Individual tumor profiles in 14 significant genome VAF bands. Columns are breast tumors from proven BRCA1, proven BRCA2, or unselected breast cancer patients. Rows represent genomic regions as VAF bands. Gain (grey), loss (black), gain-and-loss (x), or unchanged (white) in 14 significant VAF0.85 bands with two-sided Fisher's exact adjusted P < 0.1.
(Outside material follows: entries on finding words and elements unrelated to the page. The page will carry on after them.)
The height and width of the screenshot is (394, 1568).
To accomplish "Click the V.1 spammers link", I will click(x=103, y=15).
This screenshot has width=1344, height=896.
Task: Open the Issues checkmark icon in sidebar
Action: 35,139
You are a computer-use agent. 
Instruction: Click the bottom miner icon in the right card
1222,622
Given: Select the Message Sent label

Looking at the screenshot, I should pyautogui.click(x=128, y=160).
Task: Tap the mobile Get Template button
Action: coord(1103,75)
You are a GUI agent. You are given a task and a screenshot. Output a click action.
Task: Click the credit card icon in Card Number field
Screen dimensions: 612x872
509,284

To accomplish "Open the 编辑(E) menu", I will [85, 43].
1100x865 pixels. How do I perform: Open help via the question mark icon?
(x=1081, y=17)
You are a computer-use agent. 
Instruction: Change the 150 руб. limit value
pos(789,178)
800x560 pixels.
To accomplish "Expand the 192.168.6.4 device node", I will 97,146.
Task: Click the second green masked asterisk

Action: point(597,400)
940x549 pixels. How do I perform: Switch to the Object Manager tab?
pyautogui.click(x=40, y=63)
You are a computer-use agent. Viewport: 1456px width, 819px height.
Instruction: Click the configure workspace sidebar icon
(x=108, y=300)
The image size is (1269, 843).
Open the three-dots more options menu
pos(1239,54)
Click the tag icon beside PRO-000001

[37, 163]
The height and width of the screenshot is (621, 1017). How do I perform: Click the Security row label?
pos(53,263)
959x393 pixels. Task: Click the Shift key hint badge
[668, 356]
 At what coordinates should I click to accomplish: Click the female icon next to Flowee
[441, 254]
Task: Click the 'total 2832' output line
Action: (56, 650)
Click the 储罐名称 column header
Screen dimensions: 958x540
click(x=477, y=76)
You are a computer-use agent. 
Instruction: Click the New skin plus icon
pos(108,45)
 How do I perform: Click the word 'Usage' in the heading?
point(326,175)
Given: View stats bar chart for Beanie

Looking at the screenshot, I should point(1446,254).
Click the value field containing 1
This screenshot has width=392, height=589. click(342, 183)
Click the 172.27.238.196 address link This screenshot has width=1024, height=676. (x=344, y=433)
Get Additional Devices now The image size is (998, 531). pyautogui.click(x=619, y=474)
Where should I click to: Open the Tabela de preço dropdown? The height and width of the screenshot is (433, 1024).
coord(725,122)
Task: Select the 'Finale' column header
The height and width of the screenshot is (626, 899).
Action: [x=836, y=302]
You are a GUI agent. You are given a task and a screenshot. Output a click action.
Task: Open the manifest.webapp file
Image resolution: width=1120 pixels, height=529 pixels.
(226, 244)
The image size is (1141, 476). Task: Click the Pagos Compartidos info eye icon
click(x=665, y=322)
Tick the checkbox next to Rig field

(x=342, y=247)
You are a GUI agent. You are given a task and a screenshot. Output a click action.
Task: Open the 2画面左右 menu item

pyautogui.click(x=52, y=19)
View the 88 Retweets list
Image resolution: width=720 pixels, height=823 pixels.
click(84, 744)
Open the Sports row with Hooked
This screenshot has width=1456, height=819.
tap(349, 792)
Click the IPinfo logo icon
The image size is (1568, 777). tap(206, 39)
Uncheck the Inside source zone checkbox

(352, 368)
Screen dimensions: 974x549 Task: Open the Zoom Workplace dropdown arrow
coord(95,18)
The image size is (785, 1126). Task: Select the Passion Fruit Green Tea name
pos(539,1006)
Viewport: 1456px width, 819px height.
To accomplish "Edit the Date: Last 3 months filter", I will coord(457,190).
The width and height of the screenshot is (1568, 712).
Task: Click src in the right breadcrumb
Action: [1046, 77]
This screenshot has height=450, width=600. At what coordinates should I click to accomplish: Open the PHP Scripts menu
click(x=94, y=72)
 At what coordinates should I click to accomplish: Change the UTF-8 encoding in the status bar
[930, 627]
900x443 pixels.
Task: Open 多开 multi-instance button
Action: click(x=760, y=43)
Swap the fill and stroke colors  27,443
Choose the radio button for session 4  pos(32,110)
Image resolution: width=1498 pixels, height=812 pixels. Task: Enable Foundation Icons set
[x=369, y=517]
Different Tumor Profiles of Gains and Losses for BRCA1 and BRCA2 Breast Tumors. In testing our hypothesis of differential CGH profiles in BRCA1-, BRCA2-associated, and control breast tumors, we restricted further analyses to the 14 VAF bands with significant two-sided Fisher's exact adjusted P < 0.1 ( Table 2). Pairwise comparison between BRCA1 and control tumors ( Table 2, column B1vsC) revealed 10 significant VAF bands. Nine of these show differential gains (top panel) and only VAF5.3 showed differential loss (bottom panel). In two of these bands (+8.2 and +16.1) control tumors showed the highest percentage of aberration ( Table 2, cf.B1vsC).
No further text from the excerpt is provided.